*** Material for the task ***

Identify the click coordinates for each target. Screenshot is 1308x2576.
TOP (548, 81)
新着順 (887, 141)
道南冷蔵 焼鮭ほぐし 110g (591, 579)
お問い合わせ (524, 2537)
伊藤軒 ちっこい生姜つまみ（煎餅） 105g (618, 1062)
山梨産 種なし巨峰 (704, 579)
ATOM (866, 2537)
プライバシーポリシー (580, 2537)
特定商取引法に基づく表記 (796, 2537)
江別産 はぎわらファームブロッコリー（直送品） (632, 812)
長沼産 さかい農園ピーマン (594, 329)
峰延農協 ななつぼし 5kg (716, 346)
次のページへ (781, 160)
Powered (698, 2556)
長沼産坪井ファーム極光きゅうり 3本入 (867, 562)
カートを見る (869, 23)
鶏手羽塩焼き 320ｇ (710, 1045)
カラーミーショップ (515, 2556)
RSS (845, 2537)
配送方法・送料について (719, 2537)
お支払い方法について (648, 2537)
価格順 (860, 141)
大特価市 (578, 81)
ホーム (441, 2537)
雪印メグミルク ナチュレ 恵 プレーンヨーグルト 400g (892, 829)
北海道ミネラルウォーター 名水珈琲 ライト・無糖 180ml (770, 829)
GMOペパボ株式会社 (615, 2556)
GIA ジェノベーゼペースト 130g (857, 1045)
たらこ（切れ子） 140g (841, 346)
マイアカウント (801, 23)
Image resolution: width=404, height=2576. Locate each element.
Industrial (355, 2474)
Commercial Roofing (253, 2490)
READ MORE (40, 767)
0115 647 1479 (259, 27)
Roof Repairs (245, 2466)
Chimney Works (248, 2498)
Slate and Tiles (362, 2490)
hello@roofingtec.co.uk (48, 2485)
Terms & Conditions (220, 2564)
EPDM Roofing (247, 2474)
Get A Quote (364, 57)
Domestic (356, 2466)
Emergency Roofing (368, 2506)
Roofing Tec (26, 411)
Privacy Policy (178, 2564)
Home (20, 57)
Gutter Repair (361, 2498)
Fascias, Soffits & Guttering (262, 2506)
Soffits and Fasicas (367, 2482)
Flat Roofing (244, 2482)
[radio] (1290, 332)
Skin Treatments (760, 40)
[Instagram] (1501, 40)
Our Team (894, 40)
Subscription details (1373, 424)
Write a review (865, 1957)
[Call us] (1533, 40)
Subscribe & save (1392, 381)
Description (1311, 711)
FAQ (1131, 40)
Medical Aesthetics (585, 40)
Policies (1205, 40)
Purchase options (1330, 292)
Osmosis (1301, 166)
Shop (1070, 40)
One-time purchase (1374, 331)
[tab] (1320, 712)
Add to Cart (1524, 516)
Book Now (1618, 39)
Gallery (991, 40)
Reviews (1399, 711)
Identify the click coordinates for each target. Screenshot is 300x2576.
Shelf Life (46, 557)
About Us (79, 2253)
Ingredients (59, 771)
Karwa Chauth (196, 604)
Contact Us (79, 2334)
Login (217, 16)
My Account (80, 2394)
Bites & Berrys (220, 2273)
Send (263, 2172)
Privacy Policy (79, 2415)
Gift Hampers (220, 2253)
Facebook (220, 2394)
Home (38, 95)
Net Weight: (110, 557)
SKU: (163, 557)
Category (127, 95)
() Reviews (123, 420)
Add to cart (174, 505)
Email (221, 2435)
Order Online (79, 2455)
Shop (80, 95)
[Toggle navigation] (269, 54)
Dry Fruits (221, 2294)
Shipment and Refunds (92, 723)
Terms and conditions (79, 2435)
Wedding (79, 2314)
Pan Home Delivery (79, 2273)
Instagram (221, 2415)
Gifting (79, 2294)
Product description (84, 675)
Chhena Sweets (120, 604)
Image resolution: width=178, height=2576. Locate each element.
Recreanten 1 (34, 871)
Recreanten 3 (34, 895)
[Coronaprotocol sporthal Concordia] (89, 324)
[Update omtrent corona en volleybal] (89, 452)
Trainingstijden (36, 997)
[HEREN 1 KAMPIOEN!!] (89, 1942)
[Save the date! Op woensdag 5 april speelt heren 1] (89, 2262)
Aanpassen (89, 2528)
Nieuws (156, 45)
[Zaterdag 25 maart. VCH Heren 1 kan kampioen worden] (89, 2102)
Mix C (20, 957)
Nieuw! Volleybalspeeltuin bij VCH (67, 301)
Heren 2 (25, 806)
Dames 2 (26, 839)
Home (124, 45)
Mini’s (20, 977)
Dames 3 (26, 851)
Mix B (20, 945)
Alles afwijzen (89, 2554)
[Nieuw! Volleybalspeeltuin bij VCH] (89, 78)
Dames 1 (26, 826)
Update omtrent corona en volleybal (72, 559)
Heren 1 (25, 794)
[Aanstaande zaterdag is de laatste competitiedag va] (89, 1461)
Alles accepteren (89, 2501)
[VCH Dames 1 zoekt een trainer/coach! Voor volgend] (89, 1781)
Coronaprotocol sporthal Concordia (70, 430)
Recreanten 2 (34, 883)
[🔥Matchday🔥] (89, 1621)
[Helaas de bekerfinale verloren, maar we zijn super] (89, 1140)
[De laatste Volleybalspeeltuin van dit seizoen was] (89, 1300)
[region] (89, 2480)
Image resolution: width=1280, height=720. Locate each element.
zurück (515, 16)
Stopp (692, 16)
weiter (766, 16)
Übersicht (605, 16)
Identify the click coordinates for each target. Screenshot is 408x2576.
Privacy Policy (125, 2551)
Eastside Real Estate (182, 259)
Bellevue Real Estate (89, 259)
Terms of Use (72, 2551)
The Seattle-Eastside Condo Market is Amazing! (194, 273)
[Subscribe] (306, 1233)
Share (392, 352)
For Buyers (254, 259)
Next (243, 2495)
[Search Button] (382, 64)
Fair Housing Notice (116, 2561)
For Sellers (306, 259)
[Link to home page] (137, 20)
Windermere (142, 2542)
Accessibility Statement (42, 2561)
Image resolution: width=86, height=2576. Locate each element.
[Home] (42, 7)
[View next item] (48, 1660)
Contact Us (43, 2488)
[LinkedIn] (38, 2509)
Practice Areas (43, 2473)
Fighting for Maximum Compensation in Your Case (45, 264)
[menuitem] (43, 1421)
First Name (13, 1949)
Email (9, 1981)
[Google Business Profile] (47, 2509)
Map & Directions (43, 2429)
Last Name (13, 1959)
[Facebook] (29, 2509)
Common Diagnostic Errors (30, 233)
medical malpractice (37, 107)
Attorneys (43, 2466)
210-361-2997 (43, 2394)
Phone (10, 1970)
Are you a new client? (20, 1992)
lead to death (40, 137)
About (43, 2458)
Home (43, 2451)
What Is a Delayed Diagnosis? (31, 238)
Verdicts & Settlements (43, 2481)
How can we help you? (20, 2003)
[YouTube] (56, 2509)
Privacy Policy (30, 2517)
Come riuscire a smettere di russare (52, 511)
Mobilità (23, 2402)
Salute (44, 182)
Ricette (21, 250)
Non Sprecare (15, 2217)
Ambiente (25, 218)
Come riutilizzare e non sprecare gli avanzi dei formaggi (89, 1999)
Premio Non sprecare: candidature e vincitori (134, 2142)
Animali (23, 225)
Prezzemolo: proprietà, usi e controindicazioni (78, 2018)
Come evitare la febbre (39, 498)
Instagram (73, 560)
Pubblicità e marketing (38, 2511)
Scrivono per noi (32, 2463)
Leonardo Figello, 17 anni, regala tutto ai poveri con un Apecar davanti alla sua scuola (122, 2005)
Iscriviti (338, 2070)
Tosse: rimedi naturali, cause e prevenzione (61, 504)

*** End of Material for the task ***

### Assigned task
The expected answer is a copy of each line above containing "Screenshot".

### Finished exercise
Identify the click coordinates for each target. Screenshot is 1308x2576.
Identify the click coordinates for each target. Screenshot is 300x2576.
Identify the click coordinates for each target. Screenshot is 408x2576.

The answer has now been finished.